À la ques­tion posée en titre, Claude Jean­tin répond, bien enten­du, par la néga­tive. La post­mo­der­ni­té s’est sub­sti­tuée à une chré­tien­té que l’Église avait construite, puis délais­sée. Elle recons­ti­tue une tour de Babel où cha­cun, deve­nu roi, mais roi de rien, s’opiniâtre dans sa chi­mère. Le tra­vail de Claude Jean­tin est pré­cieux, c’est celui d’un homme de foi, qui ne déses­père pas d’un miracle. Tenant son cré­neau, cher­chant à mobi­li­ser ses pairs, il assume avec panache la para­bole des talents, dont il sait qu’il ren­dra compte au Juste Juge. Lais­sons-lui la parole, celle qui conclut son essai, p. 403 : « Notre espé­rance est que notre tra­vail ouvre la dis­pu­ta­tio préa­lable à cette remise en ordre, contri­buant ain­si, pour une petite part, à bien d’autres expres­sions de la véri­té. Ad majo­rem Dei glo­riam ».

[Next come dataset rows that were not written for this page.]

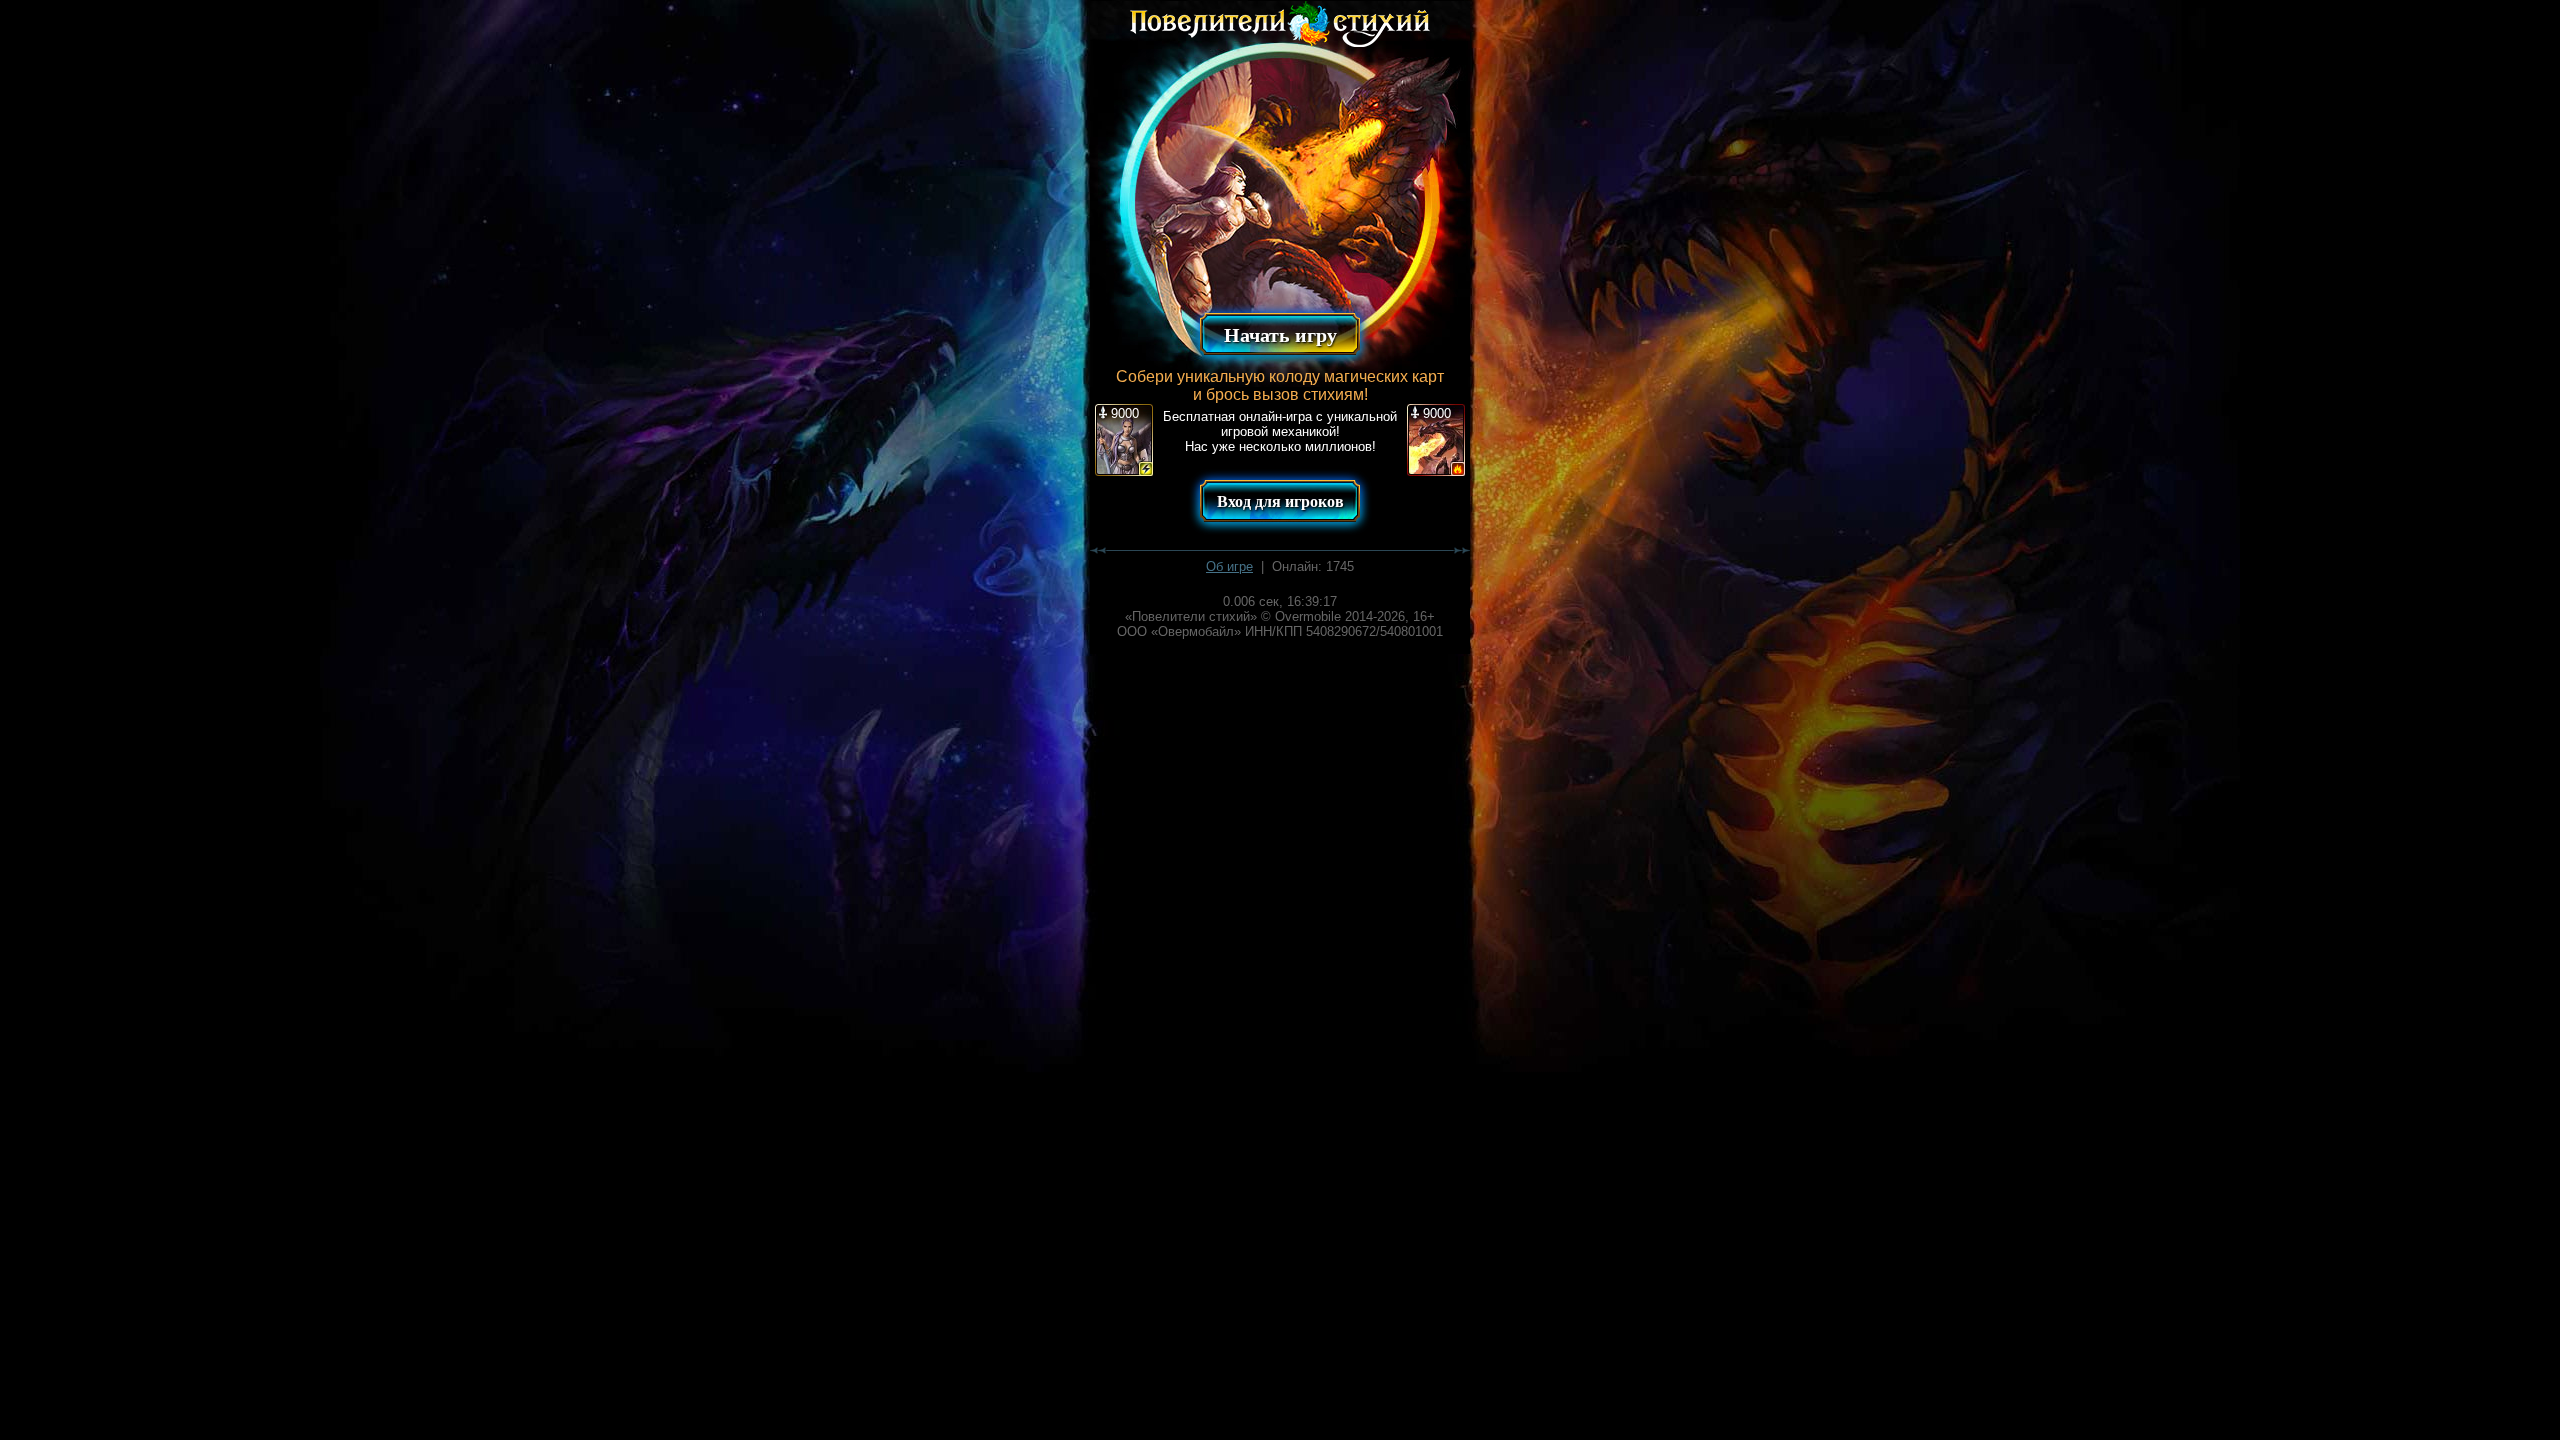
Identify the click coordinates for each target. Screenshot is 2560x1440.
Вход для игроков (1280, 501)
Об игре (1229, 566)
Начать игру (1280, 335)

[1]. Claude Jean­tin, L’im­ma­tu­ri­té devant le droit matri­mo­nial de l’É­glise, Letou­zey et Ané, sep­tembre 2018, 428 p., 65 €.

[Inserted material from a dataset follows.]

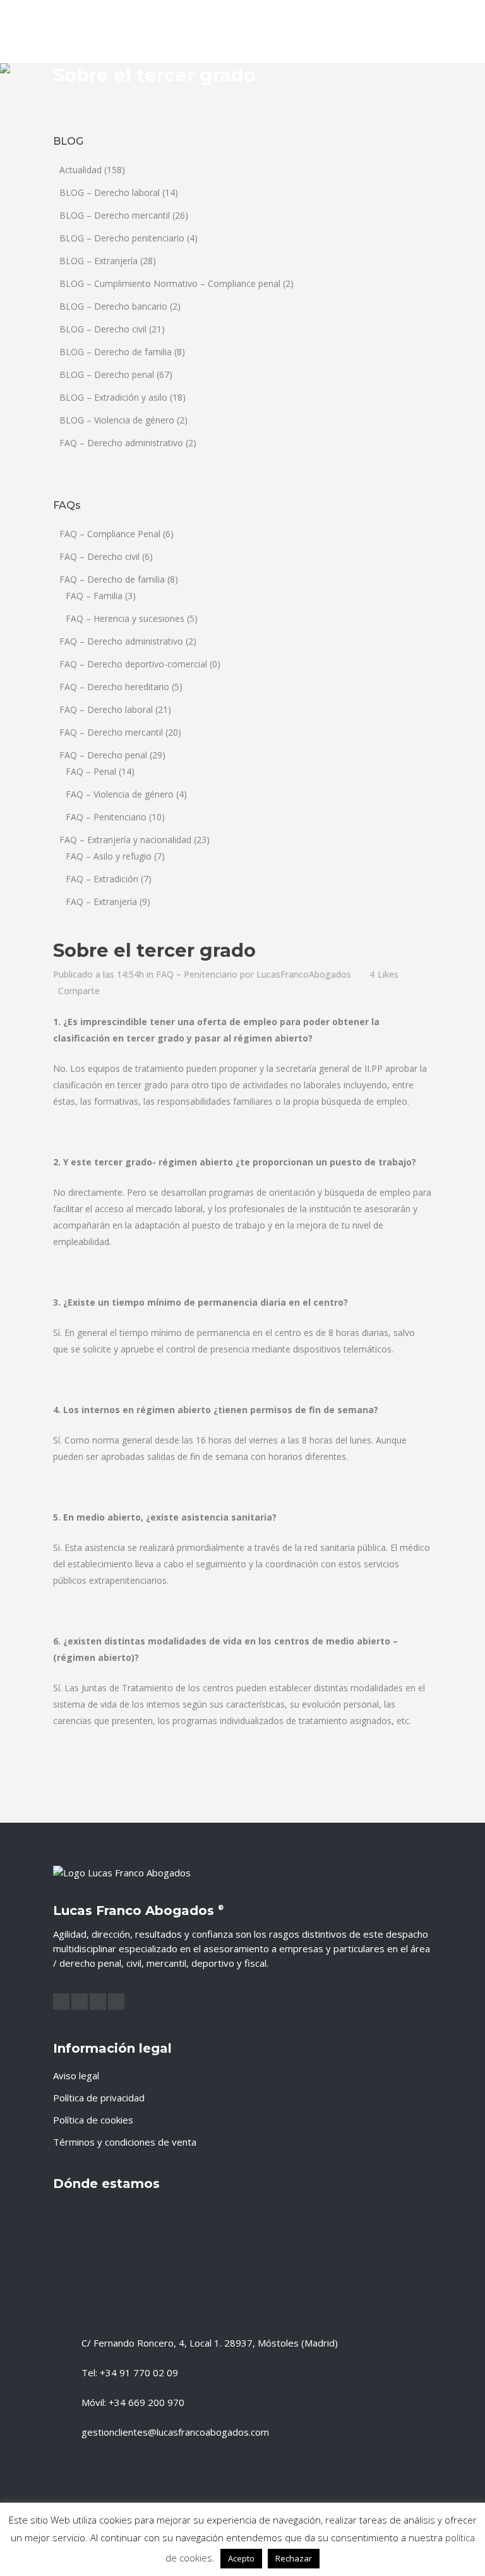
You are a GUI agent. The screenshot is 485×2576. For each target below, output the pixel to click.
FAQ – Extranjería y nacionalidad (125, 840)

[2]. Can. 1095 : Sont inca­pables de contrac­ter mariage les per­sonnes : 1. qui n’ont pas l’usage suf­fi­sant de la rai­son ; 2. qui souffrent d’un grave défaut de dis­cer­ne­ment concer­nant les droits et les devoirs essen­tiels du mariage à don­ner et à rece­voir mutuel­le­ment ; 3. qui pour des causes de nature psy­chique ne peuvent assu­mer les obli­ga­tions essen­tielles du mariage.

[3]. Can. 1101 – § 1. Le consen­te­ment inté­rieur est pré­su­mé conforme aux paroles et aux signes employés dans la célé­bra­tion du mariage. § 2. Cepen­dant, si l’une ou l’autre par­tie, ou les deux, par un acte posi­tif de la volon­té, excluent le mariage lui-même, ou un de ses élé­ments essen­tiels ou une de ses pro­prié­tés essen­tielles, elles contractent inva­li­de­ment.